The ARM structure most recently contained advanced chemistry instrumentation. Before then, it had housed instruments during ARM field campaigns in Brazil, New Mexico, and the Azores.
“It’s been well used” and is “repaired and functioning,” says Stephen Springston, an atmospheric chemist at Brookhaven National Laboratory. “I take personal pride in the structure. I was there from day one getting it designed and built. It feels like my baby.”
The ARM structure arrived at Cape San Juan with lights, air conditioning, instrument racks, computers, monitors, an air-sampling inlet, and a rail-protected roof. ARM also loaned one refurbished cloud condensation nuclei (CCN) particle counter; it characterizes how particles interact with clouds.
Not every aerosol helps form clouds. The CCN instrument identifies airborne particles that are favored to do so because of their size or chemistry.
It’s a first for the Cape San Juan site, says Ogren, and scientifically “a very welcome addition.”
Ogren was central to the NOAA-Puerto Rico collaboration that began in 2004. He is also deeply familiar with the kind of structure he volunteered to help set up during a 10-day personal trip: His NOAA group built the first ARM Aerosol Observing System.
An ARM technical team based at Los Alamos National Laboratory got the aerosol inlet running in July.
Ogren will be back in Puerto Rico in August, when he and Mayol-Bracero turn their attention to the cloud observatory at Pico del Este.
“In the cloud forest station, we lost everything—everything,” says Mayol-Bracero.
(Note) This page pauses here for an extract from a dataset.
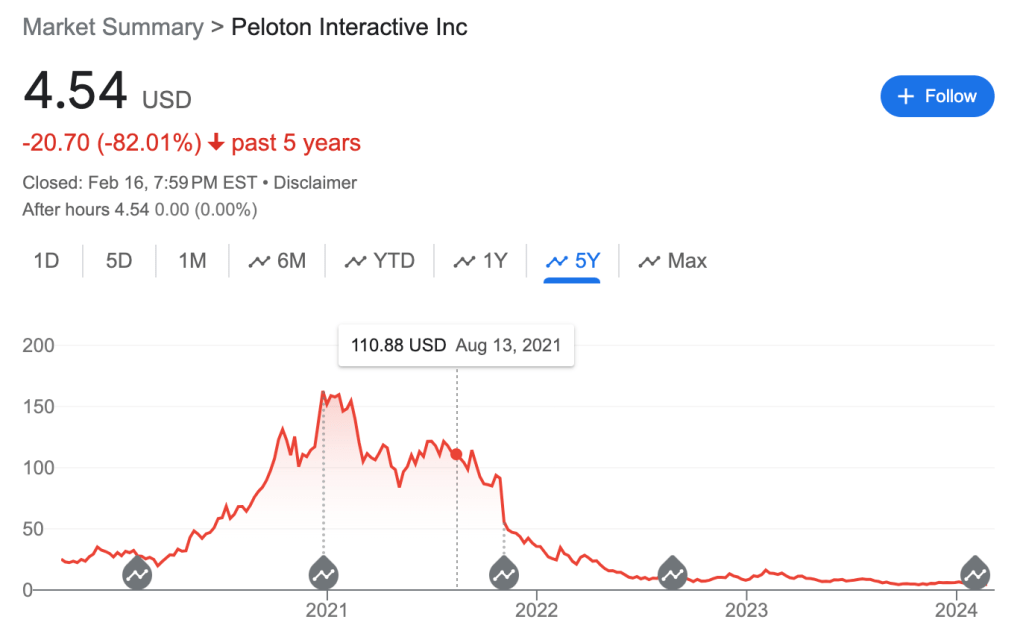Select the active 5Y range tab

click(572, 261)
Still, she estimates that measurements will flow from the Cape San Juan observatory in July or August, and from Pico del Este in September or October.
‘Interesting Science Perfectly Aligned With ARM Objectives’
Hurricane Maria brought a lesson with it, says Mayol-Bracero: “We learned how vulnerable we were,” both as an island and as scientists who depend on outdoor infrastructure.
However, the storm also brought new attention to a pair of atmospheric observatories uniquely positioned to add scientific value.
“The two sites that Olga has here offer a lot of potential for ARM science,” including the potential to host field campaigns, says Ogren.
He calls them “a linked pair of sites” that represent the continuum of cloud formation. Some of the particles swept into the air at the coastal site—from sea spray, African dust, and airborne remnants of distant fires—reappear as cloud formation particles at the mountain site 10 miles upwind.
Such linked sites “are not unique,” says Ogren, “but certainly in this part of the world they are.”
The Puerto Rico observatories, he adds, “offer interesting science perfectly aligned with ARM objectives. But we’re also helping fellow Americans get back on their feet.”
# # #The ARM Climate Research Facility is a DOE Office of Science user facility. The ARM Facility is operated by nine DOE national laboratories.